130R, Spoon Curve, le "esse" dopo il via. Sono i passaggi di Suzuka che sintetizzano al meglio quella che sarà la sfida per le gomme Pirelli. Un circuito che stressa notevolmente le coperture, con elevati carichi trasversali, generati dai veloci curvoni in appoggio e dalla sequenza di cambi di direzione che contraddistingue il primo settore di pista. Per il Gran Premio del Giappone si avranno a disposizione ancora le mescole dure, medie e morbide, come in Malesia, ma a essere molto diverse saranno le condizioni tecniche e ambientali.

Dalla gara più calda dell'anno, a Sepang si è corso con 59° C sull'asfalto, si va verso un week end all'insegna dell'incertezza meteo, vista la costante di un rischio pioggia sui tre giorni tra prove libere e gara. Saranno soprattutto diverse le temperature, a Suzuka sono attesi valori ambientali massimi non superiori ai 25° C. L'asfalto dei 5.807 metri è rimasto quello di sempre, quindi un fondo che assicura elevati livelli di aderenza, abbinati a una abrasività media. Tra le peculiarità di Suzuka, il più elevato impegno laterale continuo della stagione, con la forza G che si registra sulla curva 130R, velocissima piega da affrontare in pieno in qualifica. 

Un circuito che "scorre via" veloce, con pochi punti nei quali le coperture subiscono un impegno longitudinale: la staccata prima dell'incrocio di pista in curva 9, il tornantino e la ripartenza successiva, la frenata sulla ex Triangle Chicane. La novità rispetto allo scorso anno è rappresentata dalla disponibilità delle gomme morbide e da una allocazione dei treni di coperture da parte delle scuderie tornata a essere molto diversificata. 

Le due soste furono la tattica preferita nel 2015, Hamilton vinse puntando sulle gomme medie, montate al via, confermate al 16mo dei 53 giri di gara e, infine, passando alle gomme dure al giro 31. Fu il gran premio del confronto in curva 1 e 2 tra l'inglese e Rosberg, Nico obbligato a giocare con la strategia per riprendersi la seconda posizione: medie-dure-dure, l'alternanza scelta, su un circuito dai sorpassi difficili. Domenica prossima, come a Sepang, sarà obbligatorio effettuare almeno uno stint su gomma dura (2 i treni da portare in gara), in caso di gran premio su pista asciutta.
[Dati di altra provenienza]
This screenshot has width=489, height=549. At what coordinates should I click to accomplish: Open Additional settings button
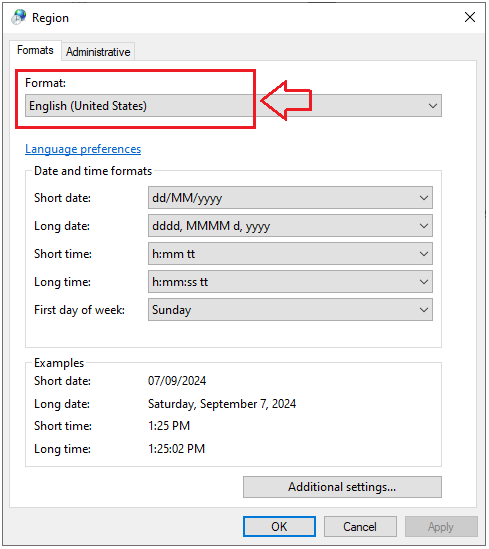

Tra i top team, in Ferrari hanno scelto più gomme morbide di chiunque altro, 9 treni per Vettel e Raikkonen, che differenziano, invece, l'allocazione di gomme dure: 3 set per Sebastian, scelta che lo obbliga ad avere un unico treno di gomme medie, 2 per Kimi. In Mercedes limitano a 8 i treni di gomme morbide disponibili, accanto ai 3 set di dure per Hamilton e i 3 di medie per Rosberg. A conferma della varietà di interpretazioni e, conseguentemente, delle possibilità strategiche che si lasciano aperte in ottica gara, in Red Bull scelgono di avere ben 4 treni di gomme dure, 3 di medie e "appena" 6 di morbide.

C'è un'Italia che vince e convince

In questo quadro, a seconda del rendimento di ciascuna mescola al venerdì, potrebbero effettuarsi scelte alternative in Q2, puntando a costruire un primo stint di gara su una gomma che permetta di andare più lunghi. Scenari che dovranno tenere conto, però, anche delle possibilità di pioggia, che azzererebbe ogni valutazione di questo tipo: «Per la prima volta portiamo a Suzuka il pneumatico soft, che dovrebbe dare un aspetto diverso alla strategia, quindi potremo assistere a scelte tattiche fin dalle qualifiche del sabato. Qualunque cosa accada, in gara vedremo in azione i pneumatici hard, come avvenuto in Malesia, e avremo anche un consumo e un degrado elevati: fattori che comportano sempre scelte strategiche varie», anticipa Paul Hembery.